Frequently Asked Questions: Packing Vegetables in Kids’ Lunches

Written by amy on August 6th, 2014

half plate vegetablesQ: Whenever I pack a vegetable in my child’s lunch, it comes home uneaten. Should I just stop sending it? What’s the point?

A: Vegetables are one of the most important food groups and one that is too often missing from mealtime. Less than 5% of Americans under the age of 50 are getting the recommended amount of vegetables. Here are two reasons why it is important to include vegetables at meals even if you think without a doubt that your child (or significant other) will pass them by. First, it may be the day that they don’t pass them by and actually decide to eat the vegetables. Assuming that meal patterns and preferences will remain the same is just that, an assumption. Try to increase the likelihood of vegetables being eaten by double checking the other items in the lunch bag. Make sure you aren’t giving two foods from the same food group or too large of a serving of one particular item.

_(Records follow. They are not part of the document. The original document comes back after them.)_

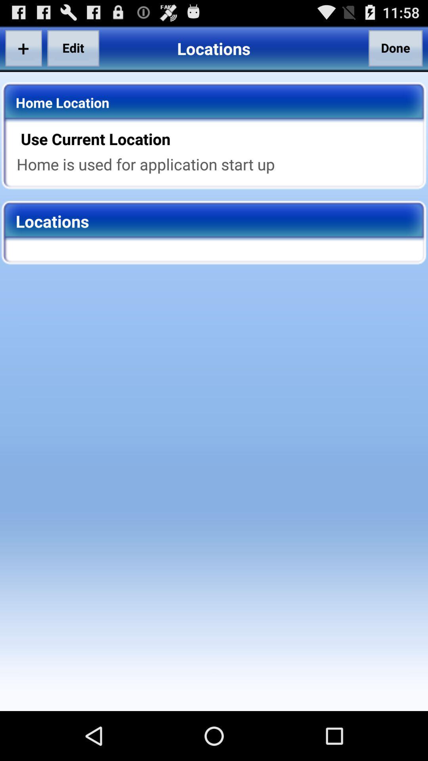 This screenshot has width=428, height=761. I want to click on the item above home location app, so click(73, 48).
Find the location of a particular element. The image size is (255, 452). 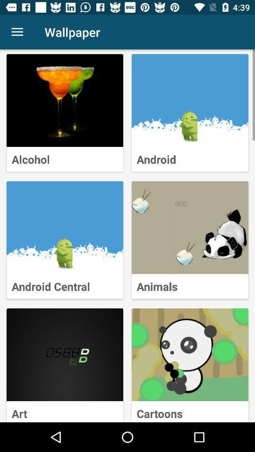

choose art wallpaper is located at coordinates (64, 354).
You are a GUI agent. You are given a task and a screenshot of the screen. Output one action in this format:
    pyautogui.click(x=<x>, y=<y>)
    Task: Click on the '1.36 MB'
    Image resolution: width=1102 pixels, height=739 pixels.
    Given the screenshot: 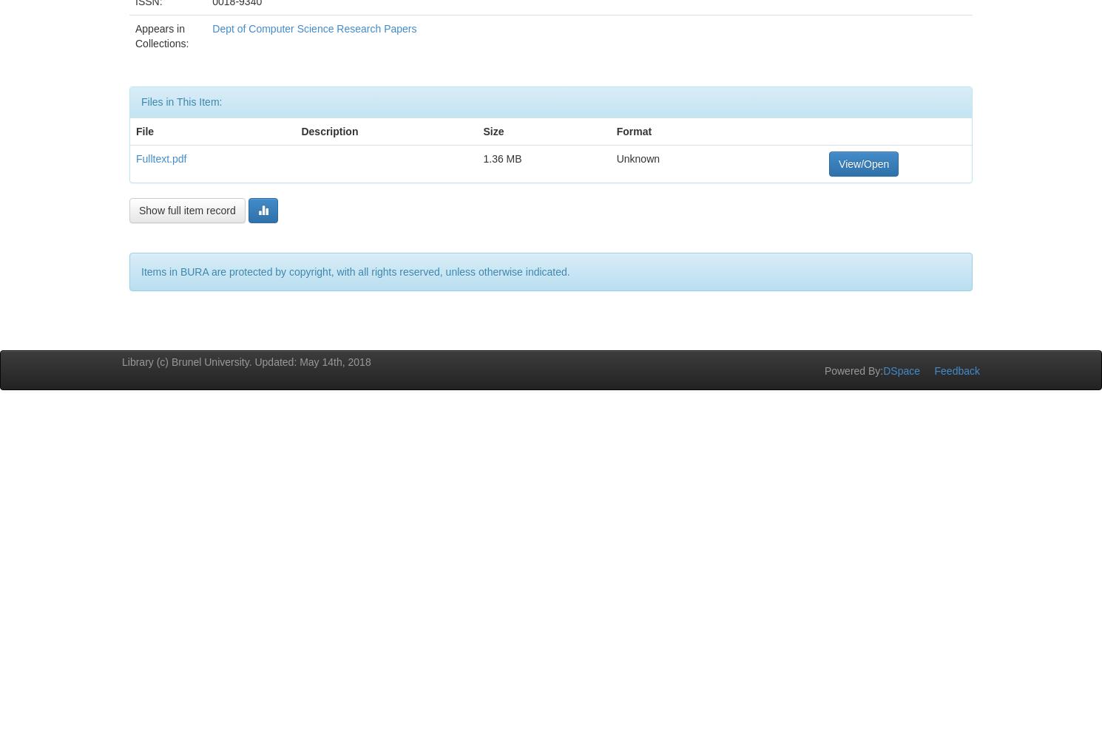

A second reason to send vegetables every day is for the message you are sending in the form of those vegetables. Your child will indirectly learn that vegetables are to be included at meals because they are an important part of being healthy. This is an invaluable lesson for your child about meal planning.

A common misconception about vegetables in that they are too expensive. Actually, when considering the nutritional value of vegetables, vegetables are very cost-effective. Meal planning may sound time consuming but it is one way to decrease food costs.  Approach food costs from a difference perspective and look for other areas of spending that you can decrease to free up money. Can you spend less on impulse purchases such as beverages and snack items? Does you family only eat when actually hungry or could food be disappearing due to mindless eating related to feelings such as boredom?  Prioritizing vegetables often leads to creative solutions around food costs.